Paul Feig and Blake Lively on 'A Simple Favor,' Female Characters, and Looking Sexy in Suits

Kendrick, left, and the alluringly dapper Lively in Paul Feig’s 'A Simple Favor.' “I’ve always wanted to direct a Hitchcockian thriller,” says the director. Lionsgate / Peter Iovino

"My favorite thing in the world is surprising an audience by changing it up with an actor who they think they know," says director Paul Feig, who has a résumé to back that claim up.

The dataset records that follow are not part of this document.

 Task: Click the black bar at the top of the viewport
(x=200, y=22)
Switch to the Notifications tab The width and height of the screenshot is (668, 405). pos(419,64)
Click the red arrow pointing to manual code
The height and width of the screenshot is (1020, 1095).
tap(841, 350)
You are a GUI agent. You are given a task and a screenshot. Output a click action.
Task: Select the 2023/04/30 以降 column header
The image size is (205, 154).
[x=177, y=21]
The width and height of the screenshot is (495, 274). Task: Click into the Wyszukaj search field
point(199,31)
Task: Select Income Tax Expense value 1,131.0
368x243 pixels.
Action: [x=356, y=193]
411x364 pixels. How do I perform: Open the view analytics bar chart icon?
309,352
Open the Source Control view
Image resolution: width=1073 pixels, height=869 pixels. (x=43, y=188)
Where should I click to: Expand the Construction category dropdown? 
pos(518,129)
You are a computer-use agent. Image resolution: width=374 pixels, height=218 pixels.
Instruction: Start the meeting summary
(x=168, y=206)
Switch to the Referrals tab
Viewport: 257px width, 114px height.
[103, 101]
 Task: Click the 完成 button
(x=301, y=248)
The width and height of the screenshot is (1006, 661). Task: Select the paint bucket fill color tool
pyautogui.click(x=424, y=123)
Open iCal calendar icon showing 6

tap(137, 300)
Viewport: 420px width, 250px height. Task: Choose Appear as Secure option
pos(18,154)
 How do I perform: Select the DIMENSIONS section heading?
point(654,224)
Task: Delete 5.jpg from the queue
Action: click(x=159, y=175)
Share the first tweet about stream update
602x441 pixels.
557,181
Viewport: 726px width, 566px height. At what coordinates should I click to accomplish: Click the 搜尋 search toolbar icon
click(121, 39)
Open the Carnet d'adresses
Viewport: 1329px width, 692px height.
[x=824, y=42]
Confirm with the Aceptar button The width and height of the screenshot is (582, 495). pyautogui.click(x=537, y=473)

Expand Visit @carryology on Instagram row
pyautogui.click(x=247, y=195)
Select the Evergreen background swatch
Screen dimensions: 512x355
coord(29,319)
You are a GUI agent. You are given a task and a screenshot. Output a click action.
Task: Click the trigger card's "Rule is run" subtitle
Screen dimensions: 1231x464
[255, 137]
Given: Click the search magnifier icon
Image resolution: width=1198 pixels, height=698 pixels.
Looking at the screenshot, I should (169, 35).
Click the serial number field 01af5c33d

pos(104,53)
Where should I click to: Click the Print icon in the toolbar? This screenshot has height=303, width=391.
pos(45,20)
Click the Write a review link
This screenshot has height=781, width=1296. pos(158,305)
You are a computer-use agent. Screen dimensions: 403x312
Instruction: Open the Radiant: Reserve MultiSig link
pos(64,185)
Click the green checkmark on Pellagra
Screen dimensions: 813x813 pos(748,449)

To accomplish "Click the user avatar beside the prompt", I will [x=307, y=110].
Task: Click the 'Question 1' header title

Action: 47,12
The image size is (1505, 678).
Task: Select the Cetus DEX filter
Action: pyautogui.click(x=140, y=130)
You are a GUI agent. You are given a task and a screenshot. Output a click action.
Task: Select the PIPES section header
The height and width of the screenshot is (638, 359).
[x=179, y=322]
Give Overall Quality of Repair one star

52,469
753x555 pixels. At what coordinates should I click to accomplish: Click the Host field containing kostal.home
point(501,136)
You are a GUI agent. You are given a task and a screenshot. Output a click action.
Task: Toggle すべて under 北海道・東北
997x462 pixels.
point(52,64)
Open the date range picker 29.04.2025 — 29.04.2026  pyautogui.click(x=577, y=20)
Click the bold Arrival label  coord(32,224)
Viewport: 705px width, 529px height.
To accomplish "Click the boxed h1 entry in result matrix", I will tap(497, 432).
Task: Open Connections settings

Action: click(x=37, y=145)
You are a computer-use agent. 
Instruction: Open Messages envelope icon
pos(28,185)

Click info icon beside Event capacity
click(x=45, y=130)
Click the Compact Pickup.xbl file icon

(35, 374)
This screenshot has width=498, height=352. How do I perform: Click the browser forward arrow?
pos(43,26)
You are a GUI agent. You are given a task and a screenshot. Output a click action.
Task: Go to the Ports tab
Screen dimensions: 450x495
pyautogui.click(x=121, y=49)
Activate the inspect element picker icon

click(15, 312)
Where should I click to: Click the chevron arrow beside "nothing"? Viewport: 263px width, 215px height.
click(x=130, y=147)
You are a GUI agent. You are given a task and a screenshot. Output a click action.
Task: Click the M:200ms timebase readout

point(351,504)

Since making the switch from TV to film, Feig, the creator the 1999 cult show Freaks and Geeks (executive produced by Judd Apatow), has turned a mainstream sitcom lead, Melissa McCarthy, into a crass, badass superstar (beginning with 2011's Bridesmaids); revealed the funny bone in deadly serious action star Jason Statham (2015's Spy); and transformed Chris Hemsworth, famous for playing Thor, into a hilariously vapid bimbo in 2016's Ghostbusters.

Now it's Blake Lively's turn. Still best known for starring as Serena van der Woodsen, the moral compass on the CW soap Gossip Girl, Lively gets to play a foul-mouthed sociopath in Feig's A Simple Favor. The film is a switch for the director as well; it's his first drama since 2003's I Am David. "Originally, I was sent the script to produce," says Feig, "but I've always wanted to do a Hitchcockian thriller."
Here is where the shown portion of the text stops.